Instructions:
1. From the post on zeolite applications, quote word for word the stretch from "Applications of Zeolites: The" through "principal applications of zeolites.".
2. Answer these questions using the post on zeolite applications:
(a) Which process does the post call one of the largest and oldest applications of zeolite catalysts?
(b) What does the PtBa/Zeolite L catalyst convert, and into what?
(c) What is the methanol to gasoline process also known as?

Reading text:
____________

Applications of Zeolites: The 3D Molecular Sieves |ChemFam #34|
Greetings to everyone! In my last post, we were discussing about the properties of zeolites. We have mainly focussed on the reactant selectivity and product selectivity and understood by taking examples. We have also understood the molecular traffic control (MTC) as well. Today, we shall discuss the applications of zeolites. This part is very important because for the chemical synthesis or industrial purpose, applications are of major interests. Today, I shall discuss about some of the principal applications of zeolites.
Catalysts and Catalyst Supports
Acidity and shape selective properties of zeolites play major roles in their use as catalysts to produce premium quality fuels and chemicals. As we have already discussed the acidic property of zeolites, so I shall not go into that. But because of the acidic properties of zeolites, they find applications in catalytic cracking, isomerization, alkylation and aromatization reactions. Fluid catalytic cracking (FCC) is one of the largest and oldest application of zeolite catalysts. Zeolites having intermediate pore sizes are being widely used in the conversion of light hydrocarbons to monocyclic aromatics. This is due to their ability to selectively perform these reactions while minimizing coke formation. When zeolites having small pores are used, no aromatized products are produced for the same reaction. Whereas zeolites having larger pores produces heavy aromatics nd deactivate rapidly. The major advantage of large pore molecular sieves developed recently is their tendency to crack larger molecules such as present in heavy petroleum residues. Major commercial catalytic processes are summarised below-
Apart from these well established commercial processes some other applications of zeolites are being developed. PtBa/Zeolite L catalyst is used in the conversion of n-hexane and n-heptane to benzene and toluene. While Pt/mordenite/alumina catalyst is used for the isomerization of C5/C6. Various applications are being developed for the ZSM-5 catalyst. For example, alkylation of benzene and toluene to form high octane alkyl aromatics, methanol to gasoline (also known as MTG process), methanol to alkene, selective reduction of NO has been reported with ZSM-5 or modified ZSM-5 catalysts.

____________

Supplied records:
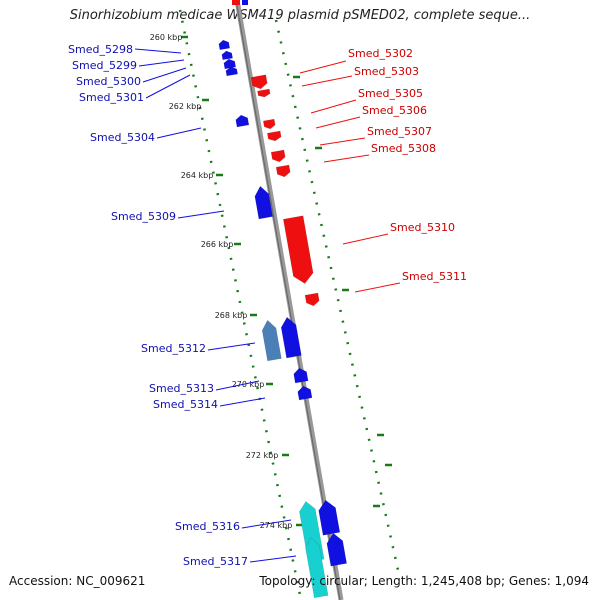 The image size is (600, 600). Describe the element at coordinates (100, 50) in the screenshot. I see `gene-label-smed-5298: Smed_5298` at that location.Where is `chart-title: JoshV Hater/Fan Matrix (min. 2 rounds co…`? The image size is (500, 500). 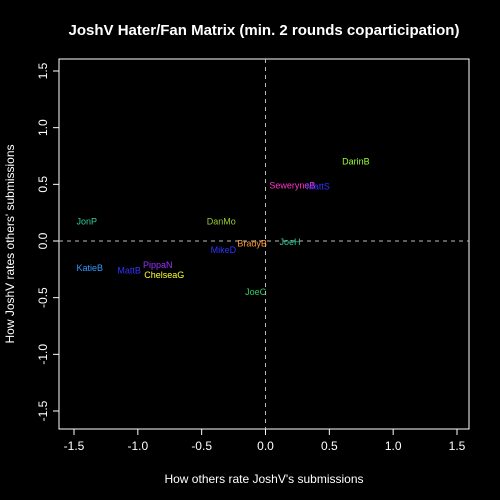 chart-title: JoshV Hater/Fan Matrix (min. 2 rounds co… is located at coordinates (264, 30).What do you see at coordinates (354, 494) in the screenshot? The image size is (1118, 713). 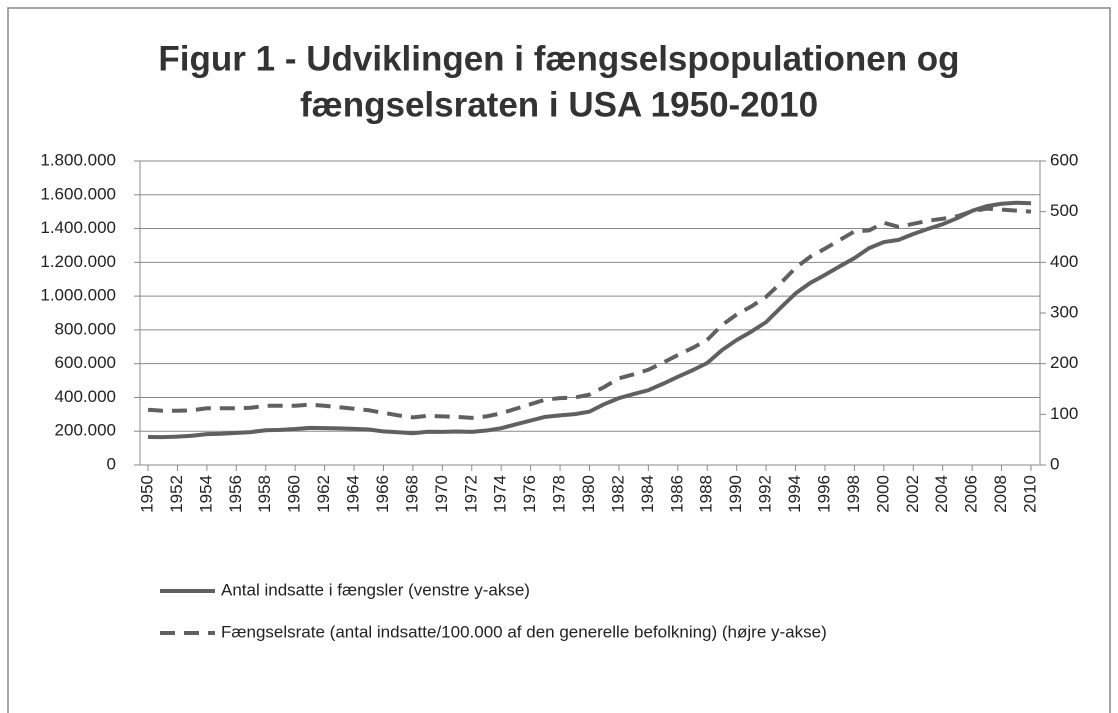 I see `x-tick-label: 1964` at bounding box center [354, 494]. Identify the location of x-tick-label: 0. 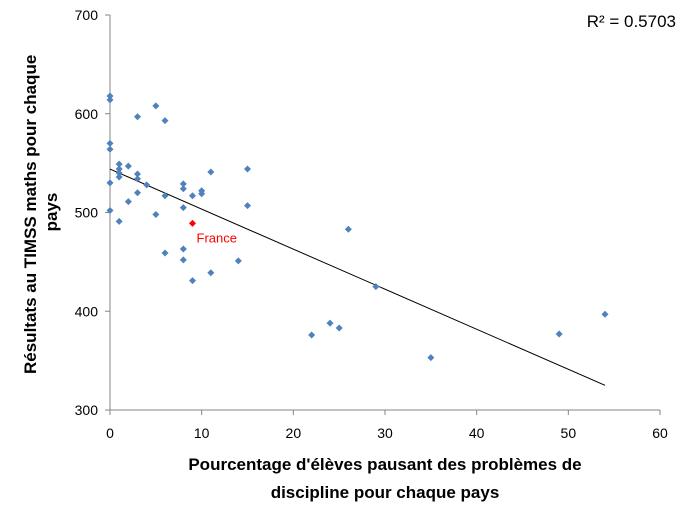
(110, 433).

____________

Results of the exercise:
1.
Applications of Zeolites: The 3D Molecular Sieves |ChemFam #34|
Greetings to everyone! In my last post, we were discussing about the properties of zeolites. We have mainly focussed on the reactant selectivity and product selectivity and understood by taking examples. We have also understood the molecular traffic control (MTC) as well. Today, we shall discuss the applications of zeolites. This part is very important because for the chemical synthesis or industrial purpose, applications are of major interests. Today, I shall discuss about some of the principal applications of zeolites.

2.
(a) Fluid catalytic cracking (FCC).
(b) It converts n-hexane and n-heptane to benzene and toluene.
(c) The MTG process.